**What you should do**
Your response should consist of every record, exactly as given.

##### Material supplied #####

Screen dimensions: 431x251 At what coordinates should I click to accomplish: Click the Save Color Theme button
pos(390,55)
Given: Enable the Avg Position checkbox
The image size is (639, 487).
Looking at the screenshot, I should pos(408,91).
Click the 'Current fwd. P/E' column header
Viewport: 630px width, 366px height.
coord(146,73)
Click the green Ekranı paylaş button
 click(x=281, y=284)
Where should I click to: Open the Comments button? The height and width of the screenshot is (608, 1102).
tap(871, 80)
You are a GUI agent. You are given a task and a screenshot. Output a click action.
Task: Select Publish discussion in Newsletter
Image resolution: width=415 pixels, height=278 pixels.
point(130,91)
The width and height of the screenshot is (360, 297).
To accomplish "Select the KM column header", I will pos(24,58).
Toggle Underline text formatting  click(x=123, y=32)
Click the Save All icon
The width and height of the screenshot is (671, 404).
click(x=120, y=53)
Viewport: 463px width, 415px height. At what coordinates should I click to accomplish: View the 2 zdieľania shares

#####

**Problem solution**
Screen dimensions: 431x251 At what coordinates should I click to accomplish: Click the Save Color Theme button
pos(390,55)
Given: Enable the Avg Position checkbox
The image size is (639, 487).
Looking at the screenshot, I should pos(408,91).
Click the 'Current fwd. P/E' column header
Viewport: 630px width, 366px height.
coord(146,73)
Click the green Ekranı paylaş button
 click(x=281, y=284)
Where should I click to: Open the Comments button? The height and width of the screenshot is (608, 1102).
tap(871, 80)
You are a GUI agent. You are given a task and a screenshot. Output a click action.
Task: Select Publish discussion in Newsletter
Image resolution: width=415 pixels, height=278 pixels.
point(130,91)
The width and height of the screenshot is (360, 297).
To accomplish "Select the KM column header", I will pos(24,58).
Toggle Underline text formatting  click(x=123, y=32)
Click the Save All icon
The width and height of the screenshot is (671, 404).
click(x=120, y=53)
Viewport: 463px width, 415px height. At what coordinates should I click to accomplish: View the 2 zdieľania shares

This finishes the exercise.